Lanèfenuu hizo una larga pausa, con los ojos mirando hacia dentro, hacia atrás en el tiempo, viendo acontecimientos transcurridos hacía mucho y que sólo ella conocía.

—Aquellas que estaban decididas a difundir su subversión, pese a mis peticiones de que abandonaran Ikhalmenets, esas, y sólo esas, se enfrentaron a mí. Después de que habláramos, les dije que se sentaran, como te lo he dicho a ti. Pero en ese otro tablero. Si lo examinas a la luz, verás una zona brillante en su centro. Una criatura viva que contiene una de las glándulas del hesotsan, ¿comprendes lo que te digo? Nunca abandonaron esta cámara, Vaintè. ¿Sabes lo que eso significa?
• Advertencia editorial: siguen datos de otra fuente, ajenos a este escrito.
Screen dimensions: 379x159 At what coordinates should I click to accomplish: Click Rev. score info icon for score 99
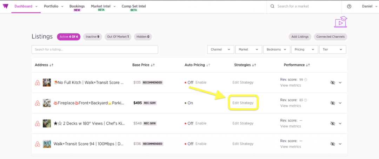[x=306, y=80]
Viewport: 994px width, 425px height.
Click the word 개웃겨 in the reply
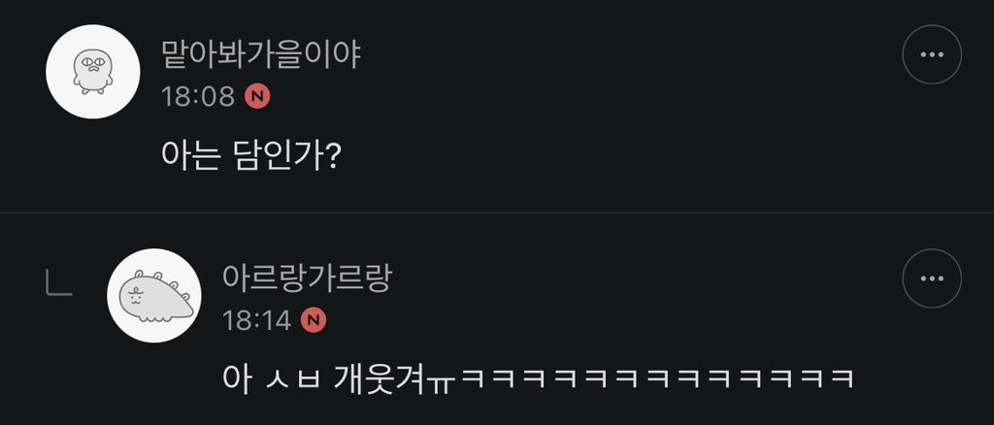pyautogui.click(x=381, y=378)
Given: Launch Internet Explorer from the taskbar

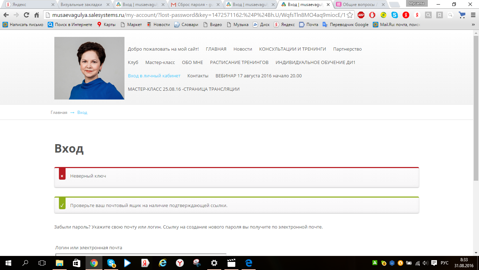Looking at the screenshot, I should click(x=163, y=263).
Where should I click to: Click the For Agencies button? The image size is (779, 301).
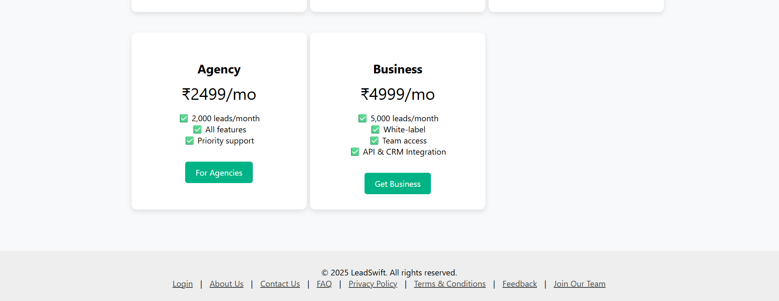point(219,172)
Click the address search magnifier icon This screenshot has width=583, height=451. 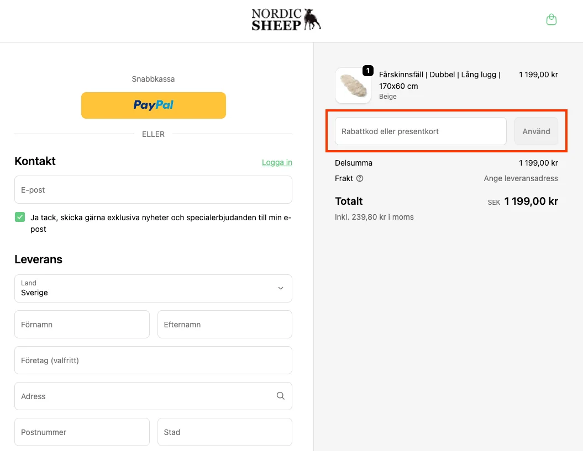pyautogui.click(x=281, y=396)
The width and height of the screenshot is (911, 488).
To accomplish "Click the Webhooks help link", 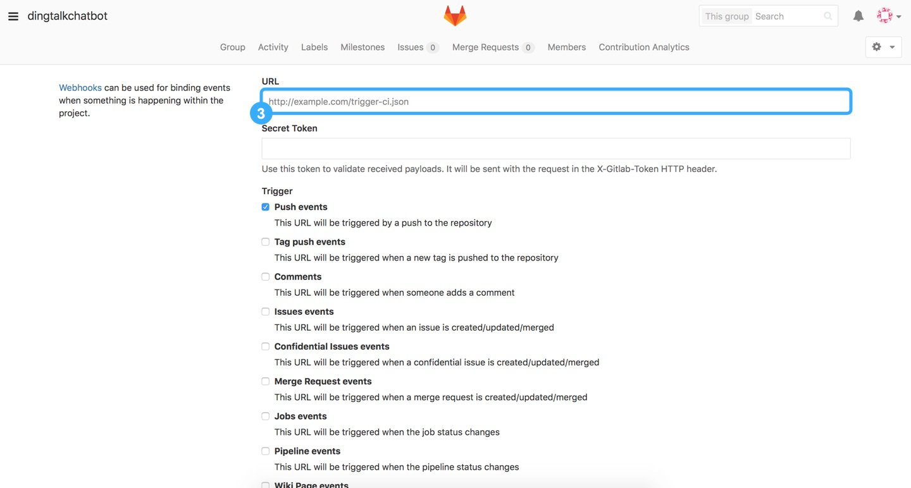I will pyautogui.click(x=80, y=88).
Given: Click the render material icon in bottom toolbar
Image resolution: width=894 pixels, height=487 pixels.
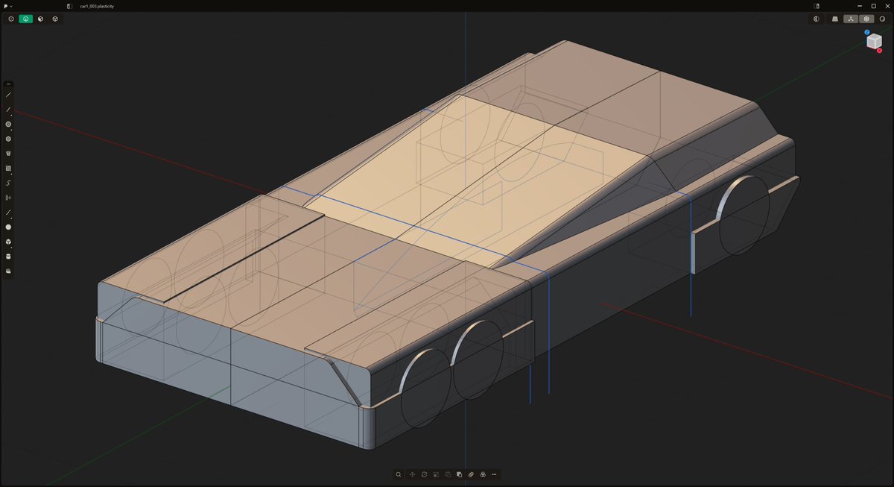Looking at the screenshot, I should click(484, 474).
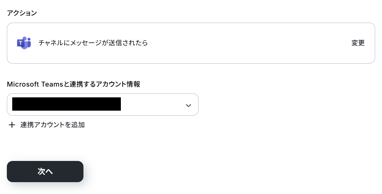382x194 pixels.
Task: Click the down caret to show the linked accounts list
Action: pos(188,105)
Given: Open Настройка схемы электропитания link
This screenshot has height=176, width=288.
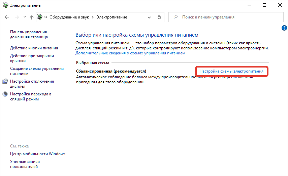Looking at the screenshot, I should [x=231, y=71].
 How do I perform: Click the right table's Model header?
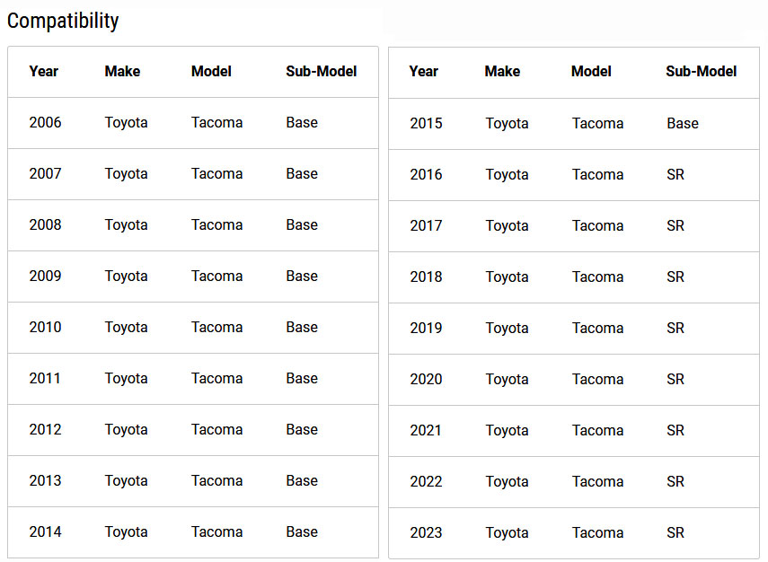[591, 72]
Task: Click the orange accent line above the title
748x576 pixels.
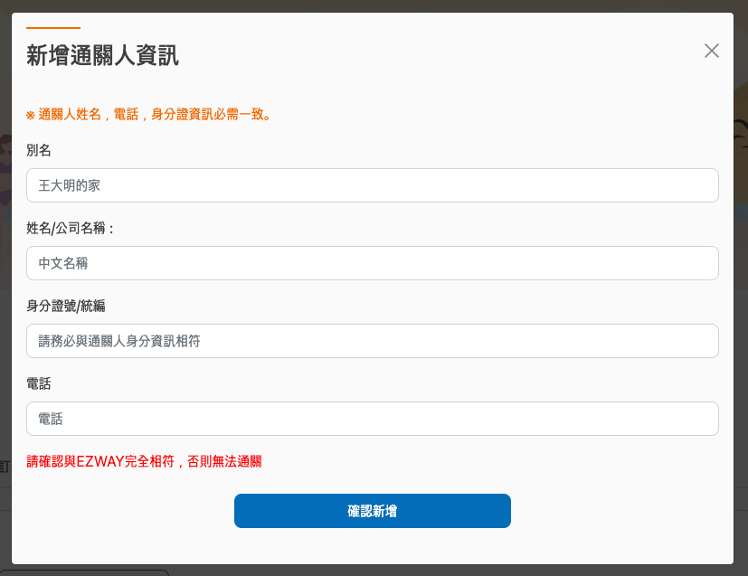Action: (x=53, y=28)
Todas están ahí dentro. —Hizo un gesto hacia una pequeña puerta en la pared—. Alimentan las raíces de esta ciudad con sus cuerpos, no con sus ideas, y así es como debe ser.

Cuando la importancia de lo que acababa de decir Lanèfenuu penetró en los entumecidos sentidos de Vaintè, se dejó caer hacia delante en la posición de inferior a superior, luego habló con el mismo tono.

—Déjame que te sirva, Lanèfenuu, durante el resto de mis días. Porque tú tienes la fuerza que me ha sido negada, la fuerza de actuar como mejor sabes, independientemente de lo que las otras puedan pensar, la fuerza de enfrentarte a la costumbre de las eras en defensa de tu ciudad. Seré tu fargi y obedecer tus órdenes y te serviré siempre.

Lanèfenuu tendió las manos y tocó ligeramente con sus pulgares la cresta de Vaintè, en el gesto que significaba alegría compartida. Cuando habló, había armónicos de grandes pesos echados a un lado en lo que dijo.

—Sírveme, fuerte Vaintè, como yo te serviré a ti. Tenemos el mismo viaje que hacer…, sólo que hasta ahora habíamos tomado caminos distintos. Pero veo que nuestros caminos se han unido en este momento. A partir de ahora viajaremos juntas. Ni los ustuzou ni las Hijas de la Muerte prevalecerán ante nosotras. Todos serán barridos.

El mañana de mañana será como el ayer de ayer…, sin ningún recuerdo de esas innombrables criaturas en medio.

Uveigil as nep, as rath at stakkiz-markiz fallar ey to marni.

Original marbak

No importa lo largo y cálido que sea el verano… el invierno siempre aguarda a su final.